Nem mesmo quando falta dinheiro, a pequena Mauê Luísa Olmos, 7, pede o que quer comprar. Ela pega a quantia que precisa emprestada com o pai, mãe ou irmão. “Às vezes, ela enrola as dívidas com um ‘esqueci’, mas paga”, diz o pai, contador Ozéias Alves. Mas para não faltar dinheiro, Mauê juntou moedas em cofrinho. “Dei o dinheiro para meu irmão guardar no banco”, diz. Conseguiu poupar R$ 250 para comprar duas bonecas. “Mas eu só vou comprar depois do Natal”, ressalta. Além de brinquedos, Mauê conta que doces, lanches e livros são os principais produtos que gosta de comprar.

Ozéias diz que orienta a filha em relação ao dinheiro.

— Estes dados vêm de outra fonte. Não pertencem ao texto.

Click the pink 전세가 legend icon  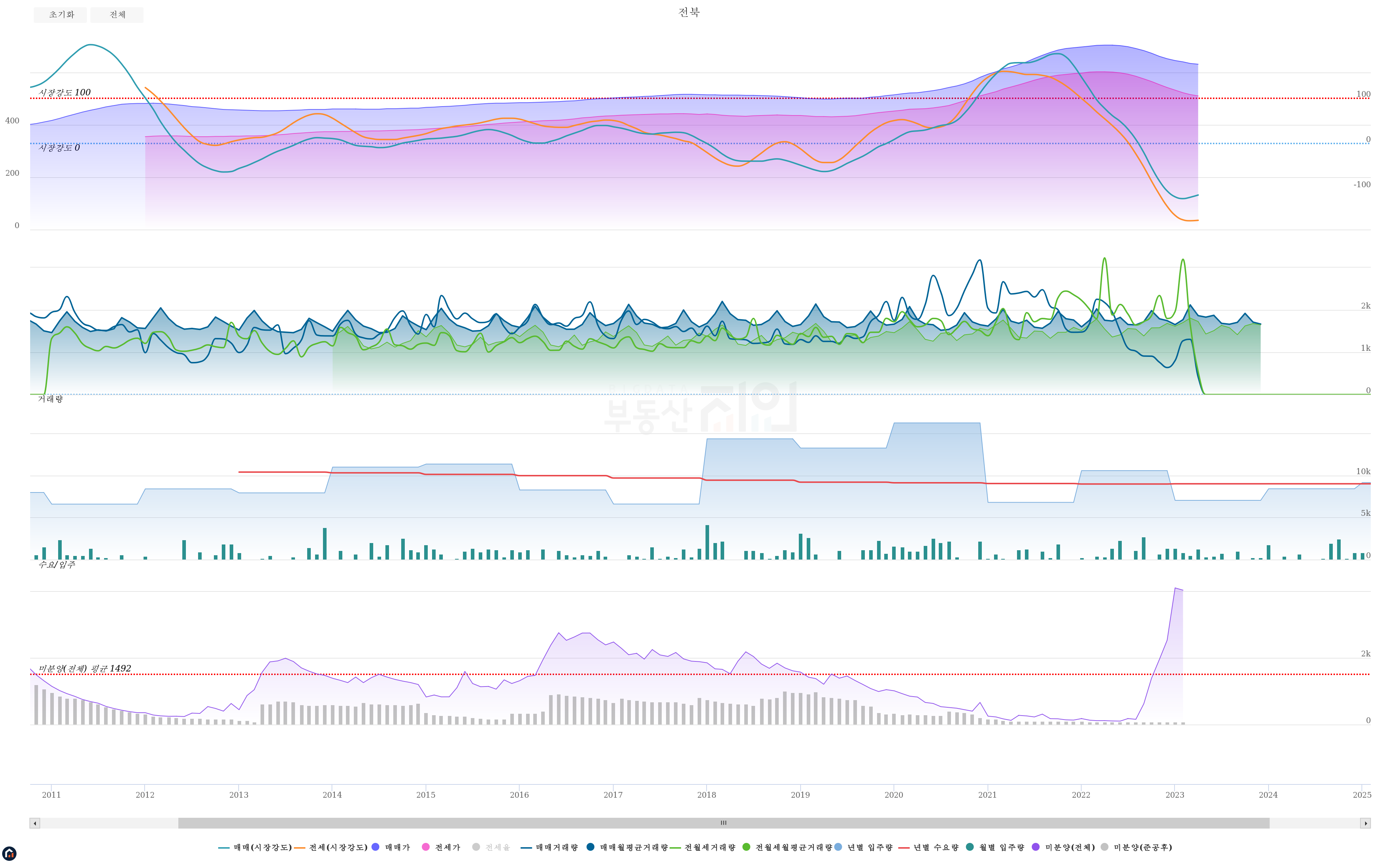click(x=426, y=848)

Na hora das compras, conta que é ela quem escolhe o que quer, “mas sempre querendo saber se está dentro das condições.”

Educação supervisionada
É importante que, desde cedo, crianças aprendam o valor do dinheiro e como este pode ser usado e poupado de forma consciente. Psicólogo Rogério Gonçalves explica que quando educação financeira infantil é feita de maneira supervisionada, acompanhada pelos pais, a criança se torna adulto mais consciente de prioridades e responsabilidades. Ressalta que má orientação durante infância por parte dos pais pode criar nos filhos falsa impressão de que ganhar dinheiro é fácil, e gastá-lo mais ainda.

Dar mesada ao filho, conscientizando-lhe de que terá que administrá-la até o final do mês, é forma de instruir a criança financeiramente, explica o economista Aurélio Troncoso. Outra maneira é mostrar ao pequeno o poder e a importância da poupança. Primeiro passo é presentear a criança com cofrinho e ajudá-la a encher. “Quando for abrir, faça um ritual, contando junto com a criança, mostrando que de moeda em moeda faz-se um valor bem maior”, salienta.

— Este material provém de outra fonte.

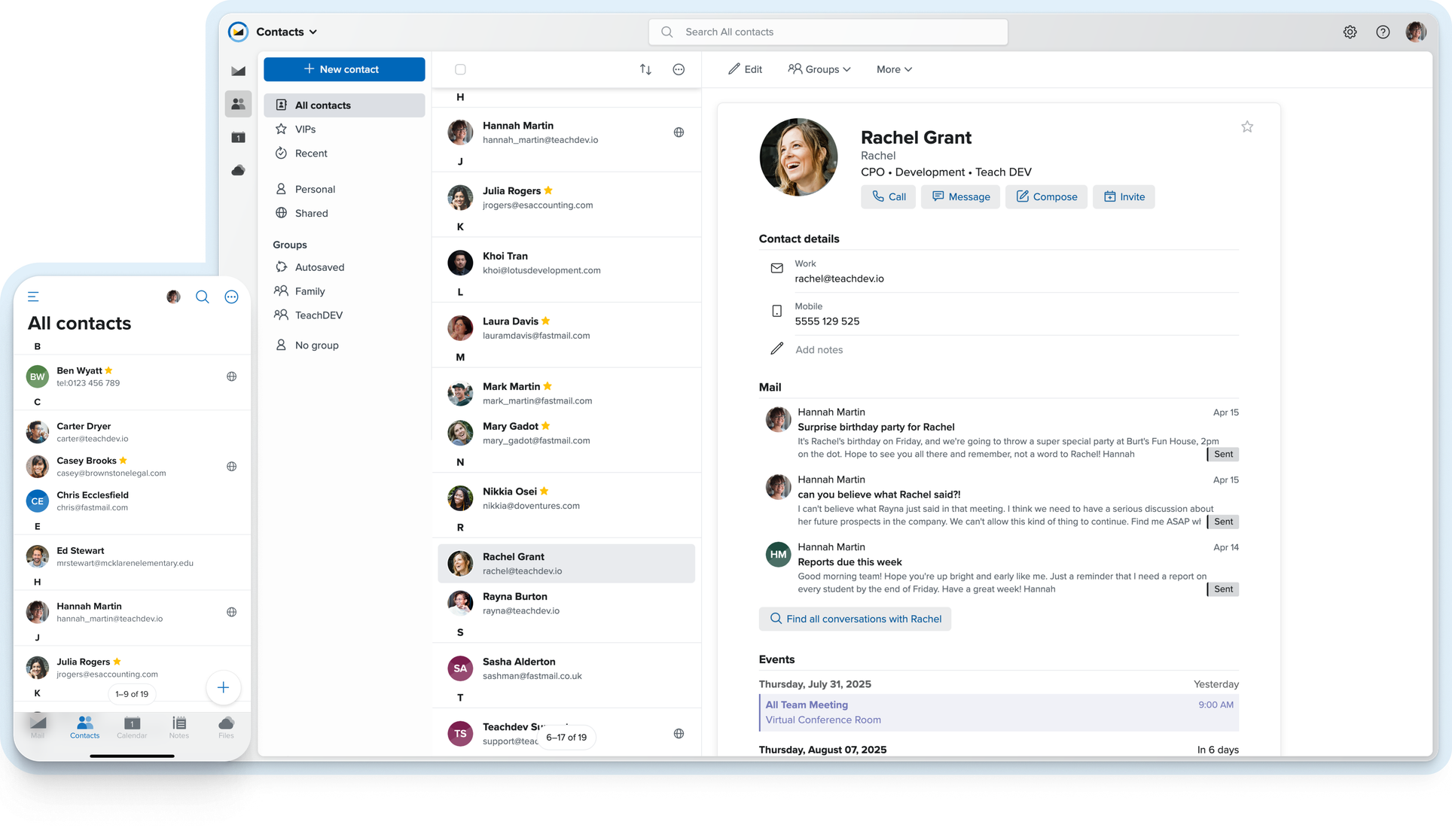Click the New contact button
This screenshot has height=840, width=1452.
point(344,69)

Aurélio destaca que a pesquisa reflete percepção do mercado em relação ao potencial de consumo das crianças. “As empresas já perceberam isso e bombardeiam com ferramentas de marketing, direcionando propagandas a este público”, diz. A exemplo desta situação está a inclusão de pratos com temas infantis oferecidos por restaurante de Goiânia. Chefe-consultor, Fancesco Bruno explica que novos serviços foram criados no estabelecimento para atender clientes que vão ao restaurante principalmente aos domingos.

Fonte: Diário da Manhã – 30/11/08
Por Juliana dos Anjos – Editoria de Economia

Percebe-se no último parágrafo que o termo “marketing” foi usado no senso comum, considerando que serve para gerar lucros a qualquer custo. O marketing, quando bem utilizado, deve gerar benefícios de longo prazo ao seu público. A educação para o consumo, citada na reportagem, é um excelente caminho para evitar o consumismo e outros excessos.